### What to produce
From the natural capital text below, set down verbatim the span that begins at "Nature provides the" and ends after "the natural environment.".

### Document extract
:::
Natural capital assessments assign value to the services and benefits of the natural environment for better integration into decision-making processes.
Nature provides the basic goods and services that make human life possible: the food we eat, the water we drink and the plant materials we use on for fuel, building materials and medicine. The natural world also provides less visible services such as climate regulation, the natural flood defenses provided by forests, the removal of air pollutants by vegetation, and insects pollinating crops. Then there is the inspiration we get from wildlife and the natural environment.
Attributing a valuation to our natural capital assets, including the quality of those assets and the flow of services, can help us think logically about what aspects of the natural world we are measuring and how they affect people.
Natural capital assets are the things that persist in the long term such as a mountain or fish population. From those assets people receive a stream of services such as leisure hikes on the mountain and fish being caught to eat. The flow of the service may be dependent on the quality or other qualities of those assets. This relationship may vary, depending on the type of service. Finally, we can appreciate the benefit of those services to society by estimating what was spent by the walkers to enable them to walk over the mountain or the profit for the fishermen from bringing the fish to the market. Applying this logic consistently across assets and services allows us to begin building accounts of the value provided by nature.
:::
### Given entries
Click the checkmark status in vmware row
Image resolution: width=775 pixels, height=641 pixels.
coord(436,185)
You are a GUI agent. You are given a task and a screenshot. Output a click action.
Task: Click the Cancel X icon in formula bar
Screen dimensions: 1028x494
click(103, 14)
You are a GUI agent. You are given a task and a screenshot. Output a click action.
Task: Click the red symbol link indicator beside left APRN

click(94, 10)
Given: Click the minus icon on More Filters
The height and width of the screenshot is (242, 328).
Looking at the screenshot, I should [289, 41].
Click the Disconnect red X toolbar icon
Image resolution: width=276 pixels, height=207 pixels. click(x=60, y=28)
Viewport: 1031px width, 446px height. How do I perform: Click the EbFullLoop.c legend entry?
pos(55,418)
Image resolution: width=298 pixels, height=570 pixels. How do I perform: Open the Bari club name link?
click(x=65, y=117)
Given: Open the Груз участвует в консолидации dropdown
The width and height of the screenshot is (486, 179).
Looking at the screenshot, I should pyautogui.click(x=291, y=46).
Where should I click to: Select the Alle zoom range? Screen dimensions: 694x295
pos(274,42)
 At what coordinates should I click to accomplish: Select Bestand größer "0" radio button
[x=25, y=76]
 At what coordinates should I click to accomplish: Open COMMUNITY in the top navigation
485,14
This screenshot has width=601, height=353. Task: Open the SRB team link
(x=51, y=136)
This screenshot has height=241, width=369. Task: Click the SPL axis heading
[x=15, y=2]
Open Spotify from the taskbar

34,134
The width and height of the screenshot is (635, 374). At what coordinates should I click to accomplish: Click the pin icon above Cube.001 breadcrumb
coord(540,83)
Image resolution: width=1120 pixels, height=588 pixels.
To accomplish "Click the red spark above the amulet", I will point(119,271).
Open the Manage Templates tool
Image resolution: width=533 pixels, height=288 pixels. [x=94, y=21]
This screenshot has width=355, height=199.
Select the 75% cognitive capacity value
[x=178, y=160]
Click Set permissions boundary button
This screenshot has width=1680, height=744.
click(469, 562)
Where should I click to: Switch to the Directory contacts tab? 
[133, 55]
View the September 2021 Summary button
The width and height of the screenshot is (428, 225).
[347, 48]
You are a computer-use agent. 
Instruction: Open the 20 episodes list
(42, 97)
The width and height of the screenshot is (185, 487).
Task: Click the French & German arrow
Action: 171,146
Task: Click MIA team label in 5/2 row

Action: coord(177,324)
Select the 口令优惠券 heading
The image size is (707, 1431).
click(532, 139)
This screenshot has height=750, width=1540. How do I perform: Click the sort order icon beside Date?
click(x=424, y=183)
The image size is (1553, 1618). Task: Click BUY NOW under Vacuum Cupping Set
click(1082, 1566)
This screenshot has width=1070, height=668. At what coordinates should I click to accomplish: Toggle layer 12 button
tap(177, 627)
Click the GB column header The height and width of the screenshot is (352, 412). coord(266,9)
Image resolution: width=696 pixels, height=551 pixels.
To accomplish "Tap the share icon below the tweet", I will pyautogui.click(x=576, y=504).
:::
### Result for this task
Nature provides the basic goods and services that make human life possible: the food we eat, the water we drink and the plant materials we use on for fuel, building materials and medicine. The natural world also provides less visible services such as climate regulation, the natural flood defenses provided by forests, the removal of air pollutants by vegetation, and insects pollinating crops. Then there is the inspiration we get from wildlife and the natural environment.